Swallows and spotted towhees are back, and prairie stars and glacier
lilies have added to the flowers everywhere... Here's this year's
grass widow bouquet:
It was a classic N. Idaho day, with rain, sleet, and sunshine,
sometimes all at the same time... I change the letters on
the Chamber of Commerce sign, and as I went to do the 10 minute job I
looked to the hills, where the gray mist said it would be raining in
five. I got the old letters down, then it poured, so I had to go
back an hour or so later. Then we planned to go for a walk,
and just when we were going to leave there was a windstorm with slush
for a half hour. Then we went for the walk and it got calm and
sunny, and we walked to the first peak of the ridge and saw 6 elk below
us as we started down... Found an antler also--second one this
It's a time when nothing and everything is happening... It's
raining, but only tiny showers. The Spring wildflowers are at
their peak, but the leaves are only now coming out on the bushes.

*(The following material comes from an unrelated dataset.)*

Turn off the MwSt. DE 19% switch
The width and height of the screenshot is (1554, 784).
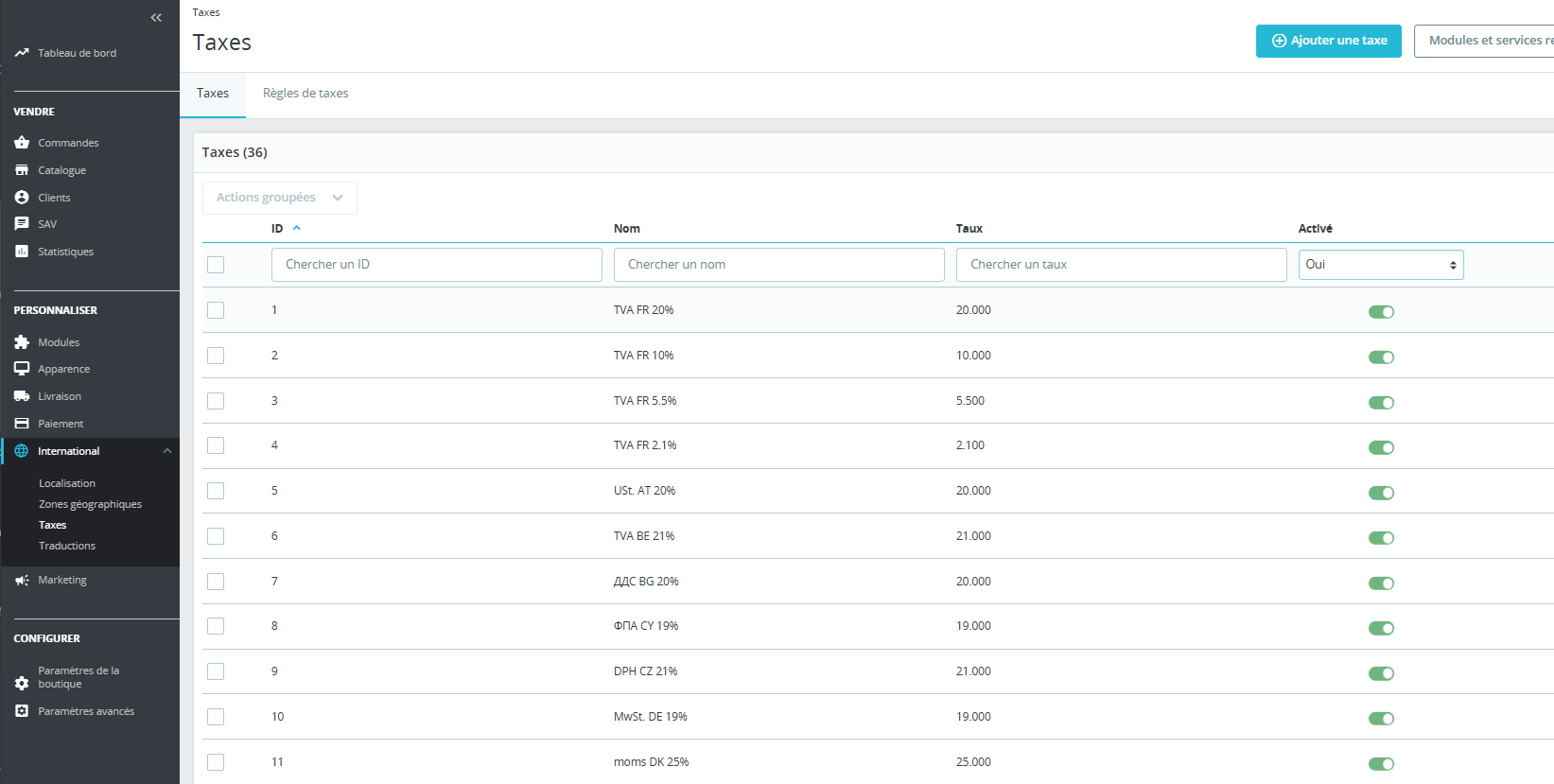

I walked on the ridge this afternoon and saw grass widows, glacier
lilies, prairie stars, shooting stars, buttercups, yellow violets,
trillium, yellow bells, and camas. But I was really keeping an eye out
for morel mushrooms, since the local mushroom group is doing mushroom
walks this weekend at Farragut State Park. I saw no morels nor
other mushrooms... But with their guidance I'm hoping to find
some in the narrow window that they emerge, reported to be roughly when
the lilacs bloom...
We went to the Silver Valley today for church, so
later we rode bikes from Bull Run on the centennial trail to view some
swamps full of water birds. We saw:
redheaded ducks, wood ducks, northern shovelers, a raven, marsh wrens,
green winged and cinnamon teals, great blue herons, ospreys, mallards,
buffleheads, white pelicans, swans, Canada geese, kildeer, coots, bald
eagle, redwing black birds, ring necked ducks, and gulls.

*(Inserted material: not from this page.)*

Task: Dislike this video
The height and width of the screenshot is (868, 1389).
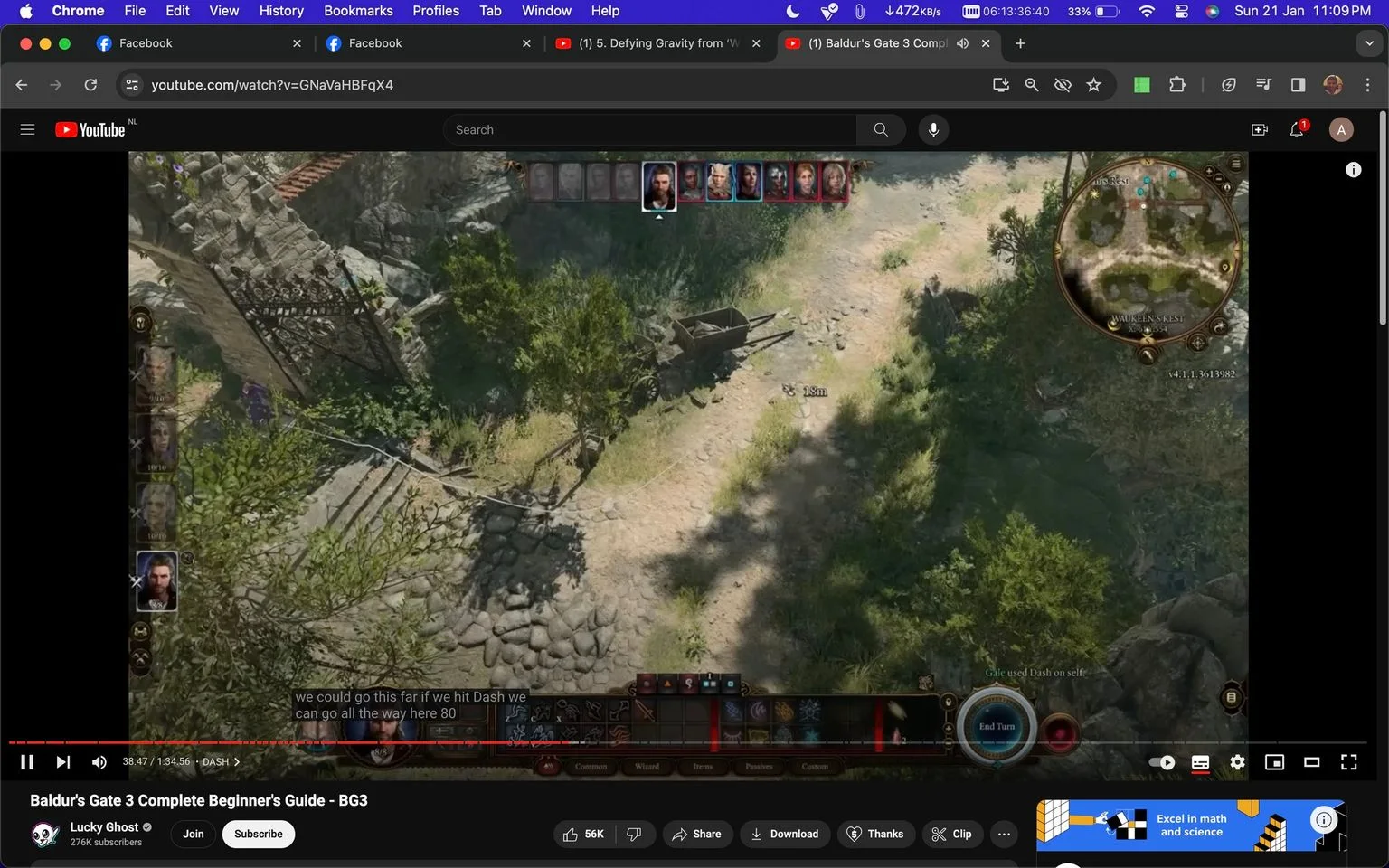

It was really nice weather, first day in shorts with lots of
Most of the birds were hard to identify with binoculars, and even with
a sunny day a lot of the photos were blurred... These came out
A view of the marsh in just spring...
The weather couldn't get much better. The day started cool, then
every time I went out I took off another layer. By 4:00 I
was arrested for public indecency. Well, at least clothes would
have been optional at that time. It was too hot to work in
the garden in the late afternoon, which added to the perfect
ambience. After supper on the porch it was cool enough to garden
and THERE ARE STILL NO MOSQUITOES, proving it to be a glorious day...

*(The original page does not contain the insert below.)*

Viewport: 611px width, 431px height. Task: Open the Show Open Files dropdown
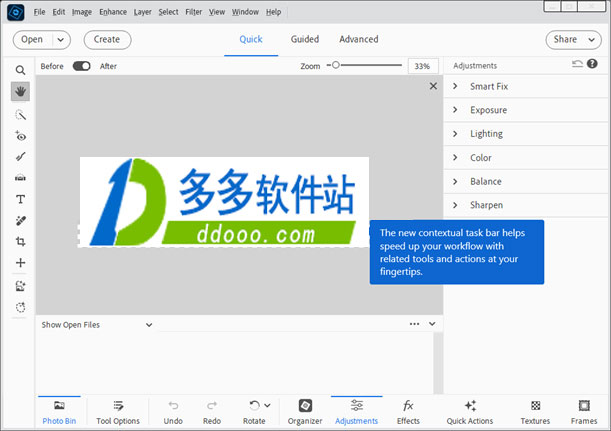[97, 325]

Anyway here's a link to last weekend's frivolity: http://www.sondahl.com/events/INBMAApril2016.html :photos and a couple videos from last weekend's music showcase.
We had our first thunder shower of the year. They're fairly rare
in the Inland Northwest, which is good since they trigger forest fires,
especially when they happen in the later summer... I was
glad for the 1/3 inch of rain, to keep the wild flowers and grass
greening up... The forecast includes chances of rain and
cooler weather. Today was in the 70's, after 80's the last couple
days. There were kids swimming in the Mill Pond when I took
Butters for his afternoon walk... Parts of the pond are already
covered with pine pollen, another sign of how early this spring has
been... Other years that doesn't happen till late
May... The progression of wild flowers is a natural spring
calendar--today Columbia virgin's bower and Richardson's geranium were
open, and the camas is just opening... I arrange the blog
index so it's easy to compare one April with previous ones by clicking
down the column. Snow showers show up regularly in other
Aprils, and the flowers appear to be a couple weeks early this year...
Just enjoyed an author lecture
by C.J. Box at the Post Falls library. I've read most of his
books... He started the talk saying how he came to love reading
in the Wyoming library when he was a child, reading Encyclopedia Brown
books. By high school he knew he wanted to write a book, but not
even whether it would be fiction or non-fiction. After he'd
written his first book, it sat with an agent for four years, till he
learned of the agent's death at a book-pitching gathering he attended,
and the ironic retelling of that story to an editor there led to his
getting a 3 book deal, and writing a book and a half per year...
His stories are all based in the modern west, with the most successful
series about a Wyoming game warden. He mentioned his books appeal
equally to male and female readers. In my opinion his closest
analogue might be Tony Hillerman without the spiritual and cultural
We're trying to check out some of the scenery around Priest Lake we've
missed before. Being early spring, Hunt Creek Falls was roaring,
and on a low light day the photos I took were disappointing, but I made a video since it's much more an aural and moving experience.
The rapids leading down to the falls were more photogenic. With a
bit of imagination the moss warrior is attacking the fir banshee...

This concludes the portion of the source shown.